What is so great about social democracy anyway?

Andrew Smith, a loyal MR reader, writes:

You said in one of your
recent MR posts that although you did not find the European model
sustainable over the long run, frequent trips to Europe revealed much
in the model that delighted you. I believe you singled out Stockholm…as being a particularly vivid illustration of all that
social democracy could do right.

I, too, am a free-market enthusiast who is delighted by
European cities, but when I think carefully about what delights me I
find that it is less anything developed since World War II and more the
remnants of the Europe that existed before the First World War.

First, there is the dense urban development that created
incredible communities from the rise of Venice in the Middle Ages to
the Paris that Haussmann created in the mid-19th century.  I cannot
think of a single community built mostly after World War I that has
much charm and those built mostly after WWII — like the tower
communities that ring Paris — are downright depressing, worse than any
of the strip malls and sprawl American capitalism has produced since
the war.

The regional cuisines, the sidewalk cafes, the specialty merchants, the distinctive aspects of each area’s art and music — it all came about before WWI and now lingers as
a slowly fading twilight of Europe’s high noon.  (True, farm subsidies and merchant regulations do help maintain the beautiful countryside and the small shops, but I think Europeans have enough passion for local that both things would mostly survive in a free market.)

 
What part of the Europe that you enjoy so much owes its existence to social democracy?  Just curious.

Excellent points.  My answer is twofold.  First, social democracy has kept Europe, its high standard of living, and its historical wonders, more or less intact.  Through much of 1914-194? this outcome was by no means obvious.  I am willing, at times, to resort to crude historicism.
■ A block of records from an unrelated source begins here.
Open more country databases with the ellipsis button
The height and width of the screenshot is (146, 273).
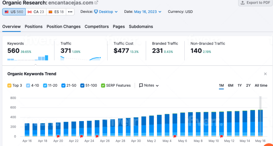(x=70, y=12)
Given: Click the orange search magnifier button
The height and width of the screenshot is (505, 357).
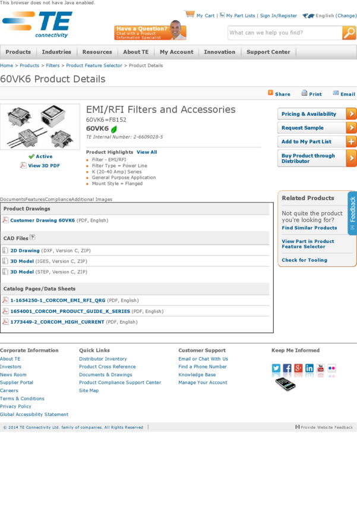Looking at the screenshot, I should tap(349, 33).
Second, European social democracy offers its citizens the most wonderful vacations elsewhere.  I just don’t see how most Americans tolerate only two weeks’ vacation. 

(Mind you, I am not lazy; my vacations, done my way, are more strenuous than any work day.  In fact I consider a work day my source of relaxatoin.  If I have to relax, at least I want to be getting lots done.)

As an aside, I do find contemporary Finland visually attractive, and I believe Lille would please me also, from the photos I have seen.

In any case, Smith’s points should cause us to downgrade that "aesthetic halo of achievement" which social democracy has around many of our heads.